- [TESTO RIPORTATO]:

####

La chiesa di Sant’Antonio Abate venne eretta nel 1308 sotto il pontificato di Bonifacio VIII. L’Armellini nel suo Le chiese di Roma dal secolo IV al XIX scrive: “Nello stato temporale delle chiese di Roma trovo le seguenti notizie: Fu fondata et eretta l’anno 1308 sotto il regno di Filippo IV re X.mo sopra la piazza di S. Maria Maggiore”. Della prima chiesa dedicata al santo monaco si sa poco; unica notizia certa, la presenza di una cappella dedicata al Santissimo Sacramento eretta da un privato. La chiesa venne poi restaurata nel 1481 e, successivamente, nel 1517; in sostanza, la struttura che vediamo oggi è la stessa di quegli anni; solo il coro e la decorazione interna sono stati cambiati nel XVIII secolo.

####

- [ESTRATTO DEI DATI]:
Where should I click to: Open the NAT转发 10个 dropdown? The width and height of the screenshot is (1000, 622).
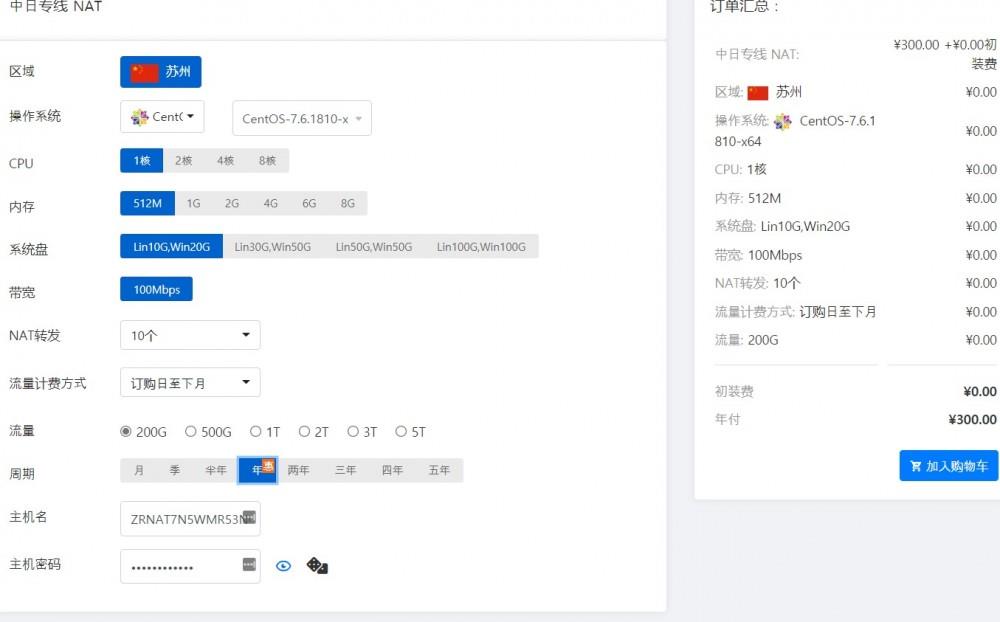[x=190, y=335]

####

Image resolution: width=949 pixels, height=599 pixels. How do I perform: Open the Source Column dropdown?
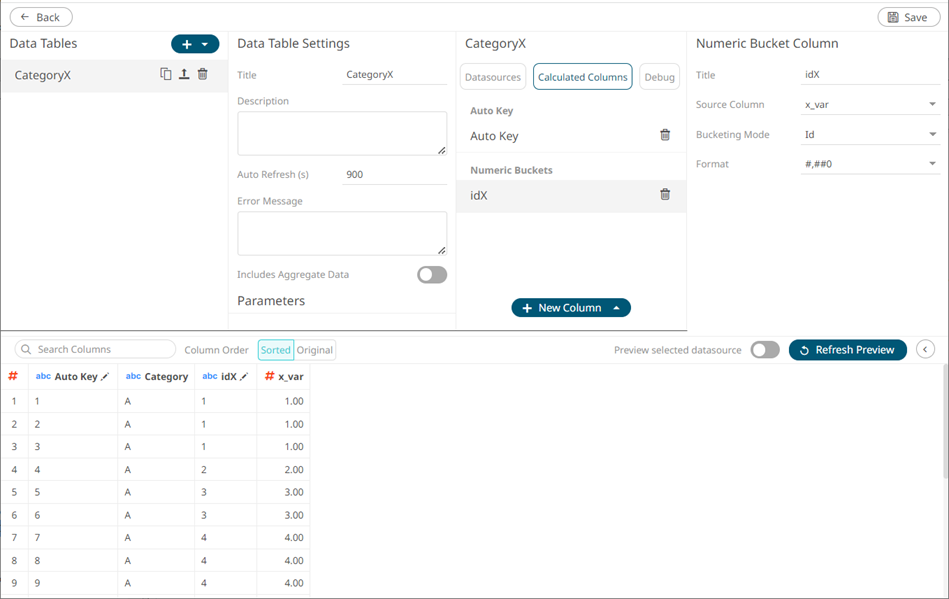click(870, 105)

####

- [ESERCIZIO DA SVOLGERE]: Ricopiare il passo del testo sulla chiesa di Sant’Antonio Abate compreso tra "La chiesa di" e "nel XVIII secolo.", estremi inclusi. Per rispondere occorre basarsi soltanto sul testo sulla chiesa di Sant’Antonio Abate.

- [SOLUZIONE PROPOSTA]:
La chiesa di Sant’Antonio Abate venne eretta nel 1308 sotto il pontificato di Bonifacio VIII. L’Armellini nel suo Le chiese di Roma dal secolo IV al XIX scrive: “Nello stato temporale delle chiese di Roma trovo le seguenti notizie: Fu fondata et eretta l’anno 1308 sotto il regno di Filippo IV re X.mo sopra la piazza di S. Maria Maggiore”. Della prima chiesa dedicata al santo monaco si sa poco; unica notizia certa, la presenza di una cappella dedicata al Santissimo Sacramento eretta da un privato. La chiesa venne poi restaurata nel 1481 e, successivamente, nel 1517; in sostanza, la struttura che vediamo oggi è la stessa di quegli anni; solo il coro e la decorazione interna sono stati cambiati nel XVIII secolo.